Aboriginal leaders said the body-bag delivery shows the government has already given up on fighting H1N1 in the communities. They expressed outrage at getting body bags instead of sufficient resources to deal with the flu.
"The government has made it clear... what happened was inexcusable," Transport Minister John Baird told Parliament, where opposition parties grilled the Conservatives over the issue.
The government has ordered a probe into the shipments to reserves in northern Manitoba which are bracing for a repeat of H1N1 flu outbreaks that hit some of the isolated villages earlier in the year.
Health Canada said it regretted the alarm caused by the shipments.
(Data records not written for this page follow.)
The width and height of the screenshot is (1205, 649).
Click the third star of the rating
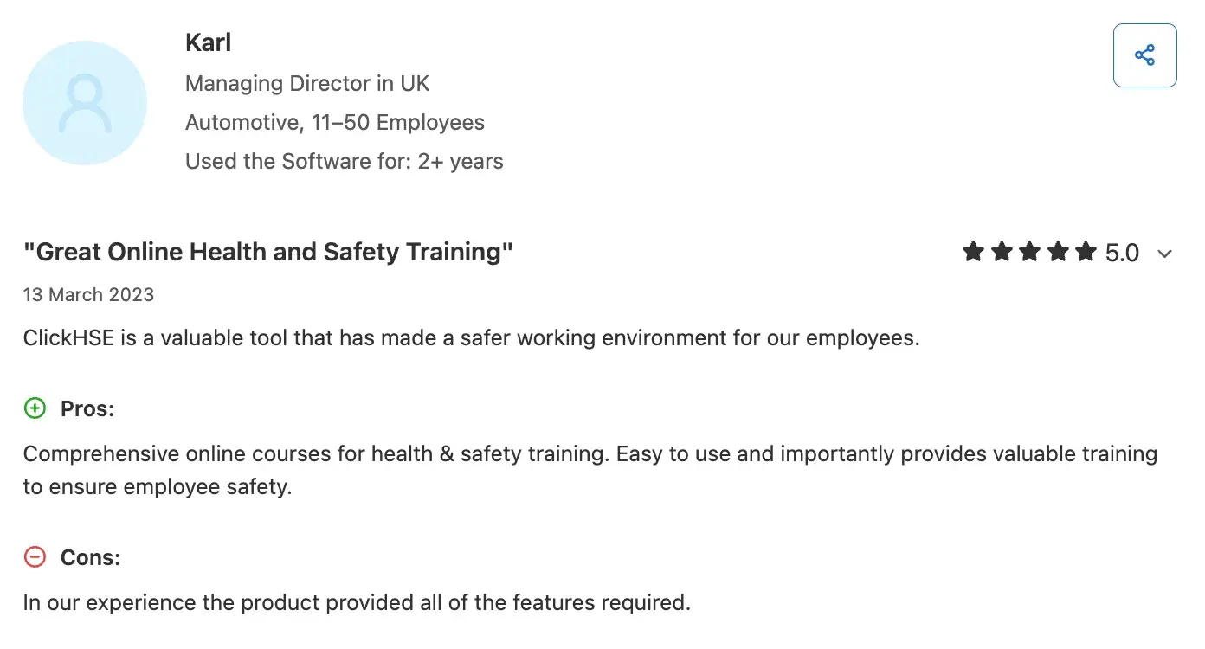[x=1029, y=253]
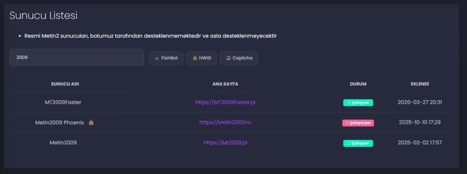Select the MT2009Faster server row name
467x174 pixels.
click(x=63, y=102)
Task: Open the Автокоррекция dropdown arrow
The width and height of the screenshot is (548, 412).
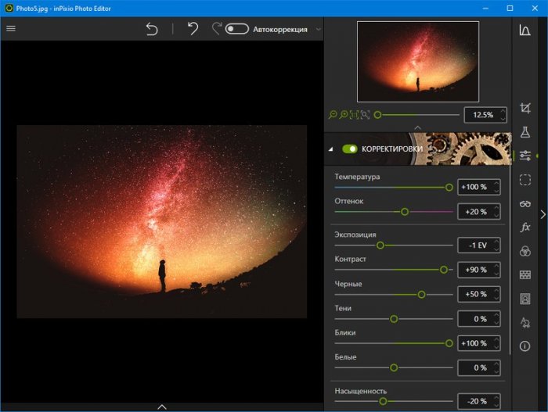Action: tap(319, 29)
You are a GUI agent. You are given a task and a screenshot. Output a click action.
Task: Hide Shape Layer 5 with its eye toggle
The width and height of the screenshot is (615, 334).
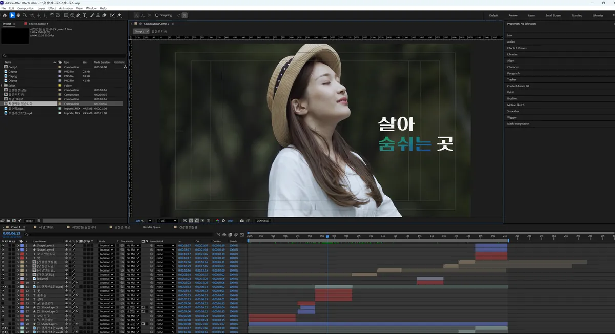[x=3, y=245]
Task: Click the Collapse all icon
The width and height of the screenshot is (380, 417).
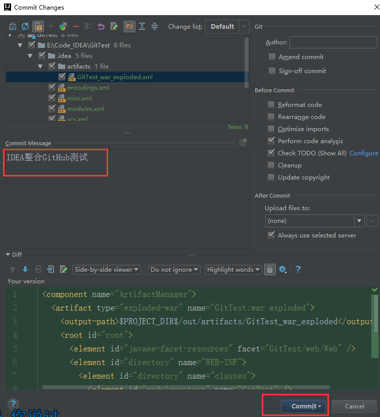Action: point(155,26)
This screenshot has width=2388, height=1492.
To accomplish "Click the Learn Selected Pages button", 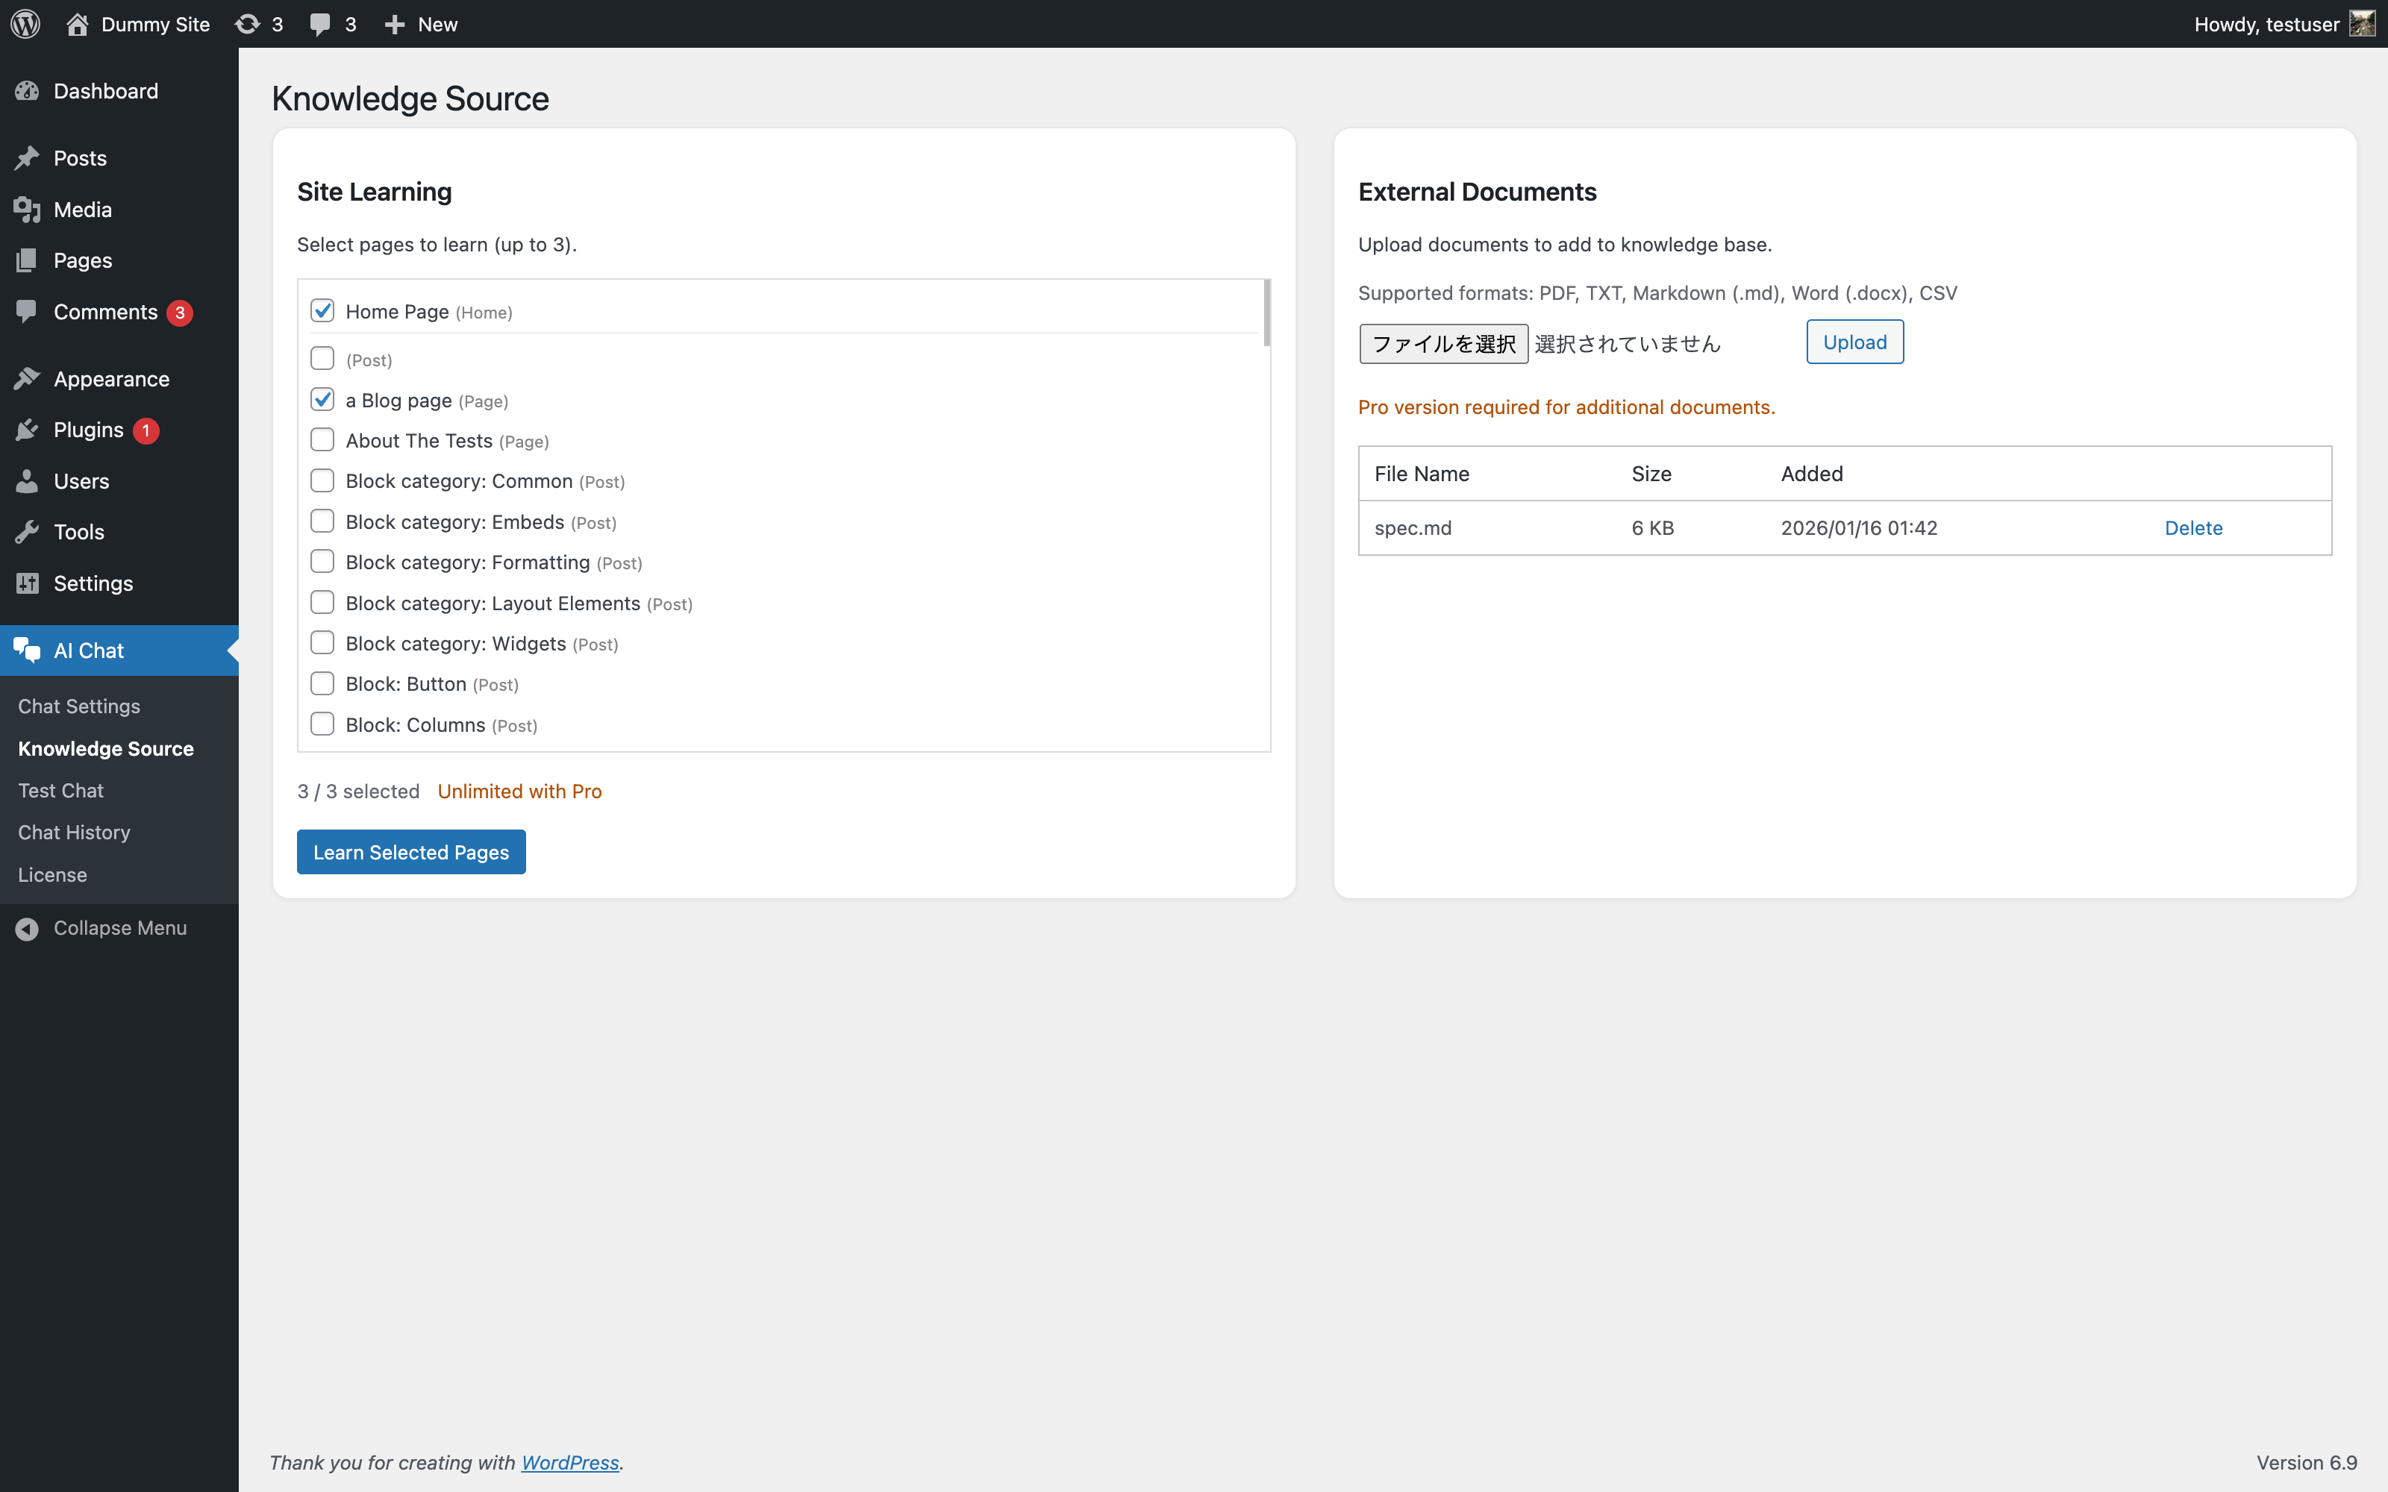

The agency said it routinely restocks medical supplies to help the isolated communities "prepare for unknown and unforeseen events" such as pandemics and plane crashes, but the shipment was far more than needed.
Native leaders say the earlier flu outbreaks were worsened by a slow government response, and the body bag incident was another example of the government's failure to work with them on preparing for the virus.
The controversy coincided with a report on Thursday that the first major outbreaks of H1N1 virus of the new flu season in Canada have hit remote aboriginal communities on Vancouver Island on the Pacific Coast.
No deaths have been reported, and most of the people who have become sick have suffered "fairly mild" symptoms, according to the report, according to the on-line journal of the Canadian Medical Association.
Health experts say factors such as close living conditions, poverty and poor sanitation are likely to contribute to fast transmission of H1N1 in aboriginal communities.